# Requirements
Retype every line of the data below character for character, without changing anything.

# Records to use
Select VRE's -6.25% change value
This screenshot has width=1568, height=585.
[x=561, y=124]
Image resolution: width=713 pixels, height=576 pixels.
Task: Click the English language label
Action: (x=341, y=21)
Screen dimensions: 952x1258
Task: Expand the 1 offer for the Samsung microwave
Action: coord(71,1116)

# Task answer
Select VRE's -6.25% change value
This screenshot has width=1568, height=585.
[x=561, y=124]
Image resolution: width=713 pixels, height=576 pixels.
Task: Click the English language label
Action: (x=341, y=21)
Screen dimensions: 952x1258
Task: Expand the 1 offer for the Samsung microwave
Action: coord(71,1116)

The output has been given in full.